No shame, we all start somewhere! There are plenty of ways to get started with low costs. Think free or premium premade WordPress themes, Squarespace, etc. The trick we’re focusing on here, though, is that you should be writing your content before you even think about finding a theme.

I repeat:

Content first. Theme/design after.

I’d say it again, but I know you understand. It’s going to be extremely tempting to take a peek at themes beforehand (and you may already have done that) but I urge you, if you haven’t written your content yet, forget about anything you’ve seen and just write. If you’re having trouble with content, remember to consider your goals, values, and audience.

You may find that once you’ve written your content first, you’ll be able to eliminate options more easily Not every theme will do what you need. This is a good thing. This is what you want.

You may also find yourself in a position where no theme will do what you need. Don’t panic. Focus on the essentials and find something that fits as closely as possible. It may mean some compromise and changes to your ideas, but this is okay (and to be expected); you’ll still end up with something that aligns much more closely with your vision than if you had just found a pretty theme and wrote content to fit it.

If you’re going to pay someone to design and develop the website

Ask them about their process and where content fits in.
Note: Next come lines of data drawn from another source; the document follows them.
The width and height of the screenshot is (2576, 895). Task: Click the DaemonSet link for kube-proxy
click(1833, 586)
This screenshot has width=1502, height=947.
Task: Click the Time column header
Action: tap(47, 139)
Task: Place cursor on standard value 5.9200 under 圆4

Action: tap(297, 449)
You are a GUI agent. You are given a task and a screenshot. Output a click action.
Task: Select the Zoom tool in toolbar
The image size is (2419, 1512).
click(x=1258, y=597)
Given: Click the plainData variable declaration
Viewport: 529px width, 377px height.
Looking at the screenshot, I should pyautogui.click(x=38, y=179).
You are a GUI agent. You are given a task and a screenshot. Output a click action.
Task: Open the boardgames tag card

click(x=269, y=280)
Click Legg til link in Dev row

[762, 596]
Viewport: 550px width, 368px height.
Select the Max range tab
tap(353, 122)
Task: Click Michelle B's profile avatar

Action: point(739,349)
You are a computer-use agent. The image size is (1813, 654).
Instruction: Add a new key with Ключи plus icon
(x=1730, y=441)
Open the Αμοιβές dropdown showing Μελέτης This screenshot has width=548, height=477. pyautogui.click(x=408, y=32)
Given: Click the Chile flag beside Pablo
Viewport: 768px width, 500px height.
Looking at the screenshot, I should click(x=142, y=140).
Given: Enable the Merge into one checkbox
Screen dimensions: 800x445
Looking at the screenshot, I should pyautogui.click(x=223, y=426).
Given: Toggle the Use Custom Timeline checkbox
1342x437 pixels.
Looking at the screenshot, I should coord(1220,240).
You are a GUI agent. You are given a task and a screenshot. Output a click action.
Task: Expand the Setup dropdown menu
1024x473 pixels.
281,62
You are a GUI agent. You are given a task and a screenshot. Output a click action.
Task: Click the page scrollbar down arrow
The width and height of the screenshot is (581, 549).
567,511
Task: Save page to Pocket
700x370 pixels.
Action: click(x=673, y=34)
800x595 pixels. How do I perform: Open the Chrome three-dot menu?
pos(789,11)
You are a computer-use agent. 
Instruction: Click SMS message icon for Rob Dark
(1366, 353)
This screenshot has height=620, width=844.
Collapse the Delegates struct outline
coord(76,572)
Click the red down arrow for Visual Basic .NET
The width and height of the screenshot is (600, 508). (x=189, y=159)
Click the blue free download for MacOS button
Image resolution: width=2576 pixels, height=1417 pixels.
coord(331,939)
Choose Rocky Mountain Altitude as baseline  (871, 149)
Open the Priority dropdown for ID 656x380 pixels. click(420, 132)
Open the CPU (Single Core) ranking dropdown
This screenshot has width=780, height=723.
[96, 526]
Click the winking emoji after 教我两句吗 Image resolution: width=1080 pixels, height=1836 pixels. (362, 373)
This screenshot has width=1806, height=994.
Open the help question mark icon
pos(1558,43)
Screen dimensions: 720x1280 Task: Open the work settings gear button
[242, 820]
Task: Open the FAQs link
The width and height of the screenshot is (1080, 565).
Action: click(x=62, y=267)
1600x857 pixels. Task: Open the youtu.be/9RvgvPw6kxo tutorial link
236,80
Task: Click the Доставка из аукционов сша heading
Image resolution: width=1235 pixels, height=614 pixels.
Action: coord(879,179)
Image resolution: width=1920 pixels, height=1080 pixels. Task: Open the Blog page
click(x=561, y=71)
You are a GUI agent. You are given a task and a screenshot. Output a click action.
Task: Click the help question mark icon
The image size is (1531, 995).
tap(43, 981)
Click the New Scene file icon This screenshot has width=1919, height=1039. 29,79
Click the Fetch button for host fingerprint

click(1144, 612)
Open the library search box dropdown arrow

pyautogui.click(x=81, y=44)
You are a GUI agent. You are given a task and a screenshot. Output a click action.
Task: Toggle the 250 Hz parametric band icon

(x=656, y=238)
If you agree with anything I’ve talked about throughout this article, you’re going to want to make sure the content is thought about and considered near the beginning of the process, and not tacked onto the end.

At the very least, and something you have full control over, is having content written before you go out and hire someone. If you’ve already thought about your goals and written your content, you’ll have a much better understanding of what you need your website to do. The better you understand yourself and your position, the better you’ll be able to communicate this to the designer and/or developer, and the better equipped they’ll be to actually solve your problems and create something amazing for you.